Older And Wiser
Sounds 23rd May 1987
Deacon Blue 'Raintown'
WHAT SOUNDED so rare and special when Prefab Sprout and Scritti Politti alone did it is now queuing up for turntable space chez moi. I refer, of course, to the highly wrought songs of the new breed of tunesmiths hammering away at their diminished seventh chords and voice lessons. Not that I'm complaining. Danny Wilson, Goodbye Mr MacKenzie and The Bathers have already added a clutch of demanding - and rewardwg - tunes to the sum of human happiness. Also from Scotland (Glasgow via Dundee), Deacon Blue's mainman Ricky Ross is 29 and acting his age.
He does not storm the citadels of rock 'n' roll, but in this, the band's first album, he evokes moods and portrays viewpoints which ring true to the life of someone who's lived, observed and pondered a little. Strong but oh-so-sensitive, Ricky's voice is thrillingly counterpointed by that of Lorraine Mclntosh in small dramas of effusive but deft tunefulness. In 'Dignity', for instance, Ricky's "sippin' down saki and reading up Keynes" to a melody gloriously reminiscent of Springsteen's early records. In short, Deacon Blue are unlikely to appeal to fans of the Stupids. Indeed, these introspective sepia-tints of romance and home - bastions of security for the not-quite-so-young - are symptomatic of how record companies are increasingly pitching towards the over-25s (count me in).

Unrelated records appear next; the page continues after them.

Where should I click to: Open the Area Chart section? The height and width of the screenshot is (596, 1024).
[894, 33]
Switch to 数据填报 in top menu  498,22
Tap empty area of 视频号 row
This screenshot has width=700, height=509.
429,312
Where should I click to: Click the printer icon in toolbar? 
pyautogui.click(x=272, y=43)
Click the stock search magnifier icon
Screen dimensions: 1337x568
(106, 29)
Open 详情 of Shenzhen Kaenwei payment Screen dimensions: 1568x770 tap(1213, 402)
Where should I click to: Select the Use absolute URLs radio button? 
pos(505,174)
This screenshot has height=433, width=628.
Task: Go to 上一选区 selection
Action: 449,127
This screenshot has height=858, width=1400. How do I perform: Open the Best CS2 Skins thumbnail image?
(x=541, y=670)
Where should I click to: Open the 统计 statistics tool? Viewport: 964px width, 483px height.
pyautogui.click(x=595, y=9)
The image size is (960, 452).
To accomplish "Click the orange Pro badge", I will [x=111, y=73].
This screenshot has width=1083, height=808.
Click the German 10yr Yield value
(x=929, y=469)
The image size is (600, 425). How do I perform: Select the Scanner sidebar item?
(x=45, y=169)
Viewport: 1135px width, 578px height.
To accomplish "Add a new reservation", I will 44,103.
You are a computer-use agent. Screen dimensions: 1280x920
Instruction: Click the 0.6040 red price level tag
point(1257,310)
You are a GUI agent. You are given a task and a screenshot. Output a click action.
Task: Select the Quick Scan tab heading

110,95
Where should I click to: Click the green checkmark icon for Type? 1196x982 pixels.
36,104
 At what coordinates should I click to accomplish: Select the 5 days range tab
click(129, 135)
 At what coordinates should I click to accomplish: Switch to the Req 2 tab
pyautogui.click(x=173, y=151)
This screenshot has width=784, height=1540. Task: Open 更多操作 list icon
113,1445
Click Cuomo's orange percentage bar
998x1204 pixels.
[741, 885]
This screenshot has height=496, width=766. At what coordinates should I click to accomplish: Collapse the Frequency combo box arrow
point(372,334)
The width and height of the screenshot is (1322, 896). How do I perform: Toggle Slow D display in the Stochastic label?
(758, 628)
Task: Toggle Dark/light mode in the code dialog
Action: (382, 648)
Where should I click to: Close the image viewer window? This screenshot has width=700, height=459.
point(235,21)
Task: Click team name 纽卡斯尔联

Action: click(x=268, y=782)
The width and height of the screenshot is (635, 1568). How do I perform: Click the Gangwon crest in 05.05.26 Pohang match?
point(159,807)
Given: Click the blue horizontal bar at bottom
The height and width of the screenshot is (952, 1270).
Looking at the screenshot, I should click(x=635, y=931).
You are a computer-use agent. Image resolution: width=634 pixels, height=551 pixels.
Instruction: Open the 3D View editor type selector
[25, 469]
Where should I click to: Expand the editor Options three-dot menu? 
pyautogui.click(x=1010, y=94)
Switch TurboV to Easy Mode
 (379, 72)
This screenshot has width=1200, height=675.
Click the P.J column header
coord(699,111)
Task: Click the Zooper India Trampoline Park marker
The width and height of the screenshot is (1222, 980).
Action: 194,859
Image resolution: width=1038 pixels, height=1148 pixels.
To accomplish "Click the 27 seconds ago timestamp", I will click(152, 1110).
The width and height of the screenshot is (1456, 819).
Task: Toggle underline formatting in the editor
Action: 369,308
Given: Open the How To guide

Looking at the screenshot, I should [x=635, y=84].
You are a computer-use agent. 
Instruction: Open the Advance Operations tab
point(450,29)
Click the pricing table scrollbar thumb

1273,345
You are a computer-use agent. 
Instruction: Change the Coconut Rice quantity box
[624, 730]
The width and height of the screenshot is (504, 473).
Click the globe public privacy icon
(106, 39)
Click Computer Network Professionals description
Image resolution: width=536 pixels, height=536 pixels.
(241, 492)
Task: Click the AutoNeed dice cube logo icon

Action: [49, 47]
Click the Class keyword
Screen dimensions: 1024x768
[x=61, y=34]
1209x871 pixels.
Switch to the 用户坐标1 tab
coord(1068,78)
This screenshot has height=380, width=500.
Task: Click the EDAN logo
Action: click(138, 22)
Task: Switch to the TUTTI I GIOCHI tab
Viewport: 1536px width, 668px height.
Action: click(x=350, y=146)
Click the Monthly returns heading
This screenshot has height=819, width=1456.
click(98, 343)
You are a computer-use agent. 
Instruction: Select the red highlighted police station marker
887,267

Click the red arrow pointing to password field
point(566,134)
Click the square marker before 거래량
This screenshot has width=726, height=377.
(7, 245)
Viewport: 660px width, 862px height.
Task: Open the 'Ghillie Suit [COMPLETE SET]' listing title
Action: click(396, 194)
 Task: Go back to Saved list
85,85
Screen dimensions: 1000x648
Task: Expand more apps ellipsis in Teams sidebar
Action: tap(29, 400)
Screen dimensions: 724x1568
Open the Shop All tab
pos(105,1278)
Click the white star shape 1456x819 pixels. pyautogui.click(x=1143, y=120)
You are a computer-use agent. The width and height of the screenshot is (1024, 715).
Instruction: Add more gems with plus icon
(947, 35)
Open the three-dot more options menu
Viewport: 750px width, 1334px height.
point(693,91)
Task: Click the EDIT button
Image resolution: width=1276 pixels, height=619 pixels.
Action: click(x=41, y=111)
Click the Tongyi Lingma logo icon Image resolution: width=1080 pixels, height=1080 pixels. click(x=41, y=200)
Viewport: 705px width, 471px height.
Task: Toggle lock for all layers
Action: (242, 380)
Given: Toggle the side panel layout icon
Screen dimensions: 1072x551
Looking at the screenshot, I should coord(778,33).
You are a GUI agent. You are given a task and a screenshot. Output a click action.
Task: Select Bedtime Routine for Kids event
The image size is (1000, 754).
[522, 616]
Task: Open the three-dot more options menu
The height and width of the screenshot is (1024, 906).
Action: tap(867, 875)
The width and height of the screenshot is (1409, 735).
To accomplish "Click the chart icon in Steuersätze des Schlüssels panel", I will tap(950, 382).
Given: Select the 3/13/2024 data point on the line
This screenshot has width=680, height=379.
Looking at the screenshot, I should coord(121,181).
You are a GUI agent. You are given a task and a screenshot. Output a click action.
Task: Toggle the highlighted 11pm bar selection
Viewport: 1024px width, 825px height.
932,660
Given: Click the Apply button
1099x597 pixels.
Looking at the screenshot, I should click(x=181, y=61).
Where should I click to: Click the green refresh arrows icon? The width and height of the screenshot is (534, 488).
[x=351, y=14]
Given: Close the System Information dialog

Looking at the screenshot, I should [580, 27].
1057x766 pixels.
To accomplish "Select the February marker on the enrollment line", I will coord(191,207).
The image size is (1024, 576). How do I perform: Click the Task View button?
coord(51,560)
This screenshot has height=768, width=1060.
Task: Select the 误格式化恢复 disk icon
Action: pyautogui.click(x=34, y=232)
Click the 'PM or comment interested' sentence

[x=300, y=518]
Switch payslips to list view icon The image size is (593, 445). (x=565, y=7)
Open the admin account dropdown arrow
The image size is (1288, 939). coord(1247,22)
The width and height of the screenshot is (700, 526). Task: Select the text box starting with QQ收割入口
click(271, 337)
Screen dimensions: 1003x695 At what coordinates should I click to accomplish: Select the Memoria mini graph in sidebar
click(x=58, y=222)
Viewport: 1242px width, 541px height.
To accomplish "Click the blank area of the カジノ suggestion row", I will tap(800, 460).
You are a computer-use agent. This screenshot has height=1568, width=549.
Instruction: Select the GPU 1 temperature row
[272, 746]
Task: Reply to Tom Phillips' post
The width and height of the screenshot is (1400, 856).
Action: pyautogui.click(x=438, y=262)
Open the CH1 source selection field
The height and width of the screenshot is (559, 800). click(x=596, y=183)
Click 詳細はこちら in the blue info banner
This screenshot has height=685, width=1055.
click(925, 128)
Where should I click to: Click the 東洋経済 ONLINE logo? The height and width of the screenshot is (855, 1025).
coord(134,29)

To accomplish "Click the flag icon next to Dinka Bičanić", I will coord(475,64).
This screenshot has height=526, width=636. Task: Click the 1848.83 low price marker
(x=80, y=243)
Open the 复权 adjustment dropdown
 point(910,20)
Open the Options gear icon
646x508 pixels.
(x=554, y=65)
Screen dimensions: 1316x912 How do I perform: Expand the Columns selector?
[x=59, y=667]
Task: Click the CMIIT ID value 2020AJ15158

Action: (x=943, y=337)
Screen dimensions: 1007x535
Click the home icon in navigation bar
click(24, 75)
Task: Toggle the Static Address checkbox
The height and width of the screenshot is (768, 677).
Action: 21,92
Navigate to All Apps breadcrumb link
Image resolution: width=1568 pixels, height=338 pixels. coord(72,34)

But what reassures such punters mildly bugs me. Do the guitars have to roar with that manicured jet-engine smoothness? Must Ricky lay on the husky angst quite so thick? Can songs about Glasgow's bad weather and worse employment prospects really move? For thinking person's pop, this is highly-spiced, as if the over-teens' palate has been desensitised by too much sophisticated mood music already. Even so, this multi-layered stuff is designed to last - even to grow on you - and I've only lived with it for an hour or two. Right now I'll say it tries too hard, but ask me again at Christmas.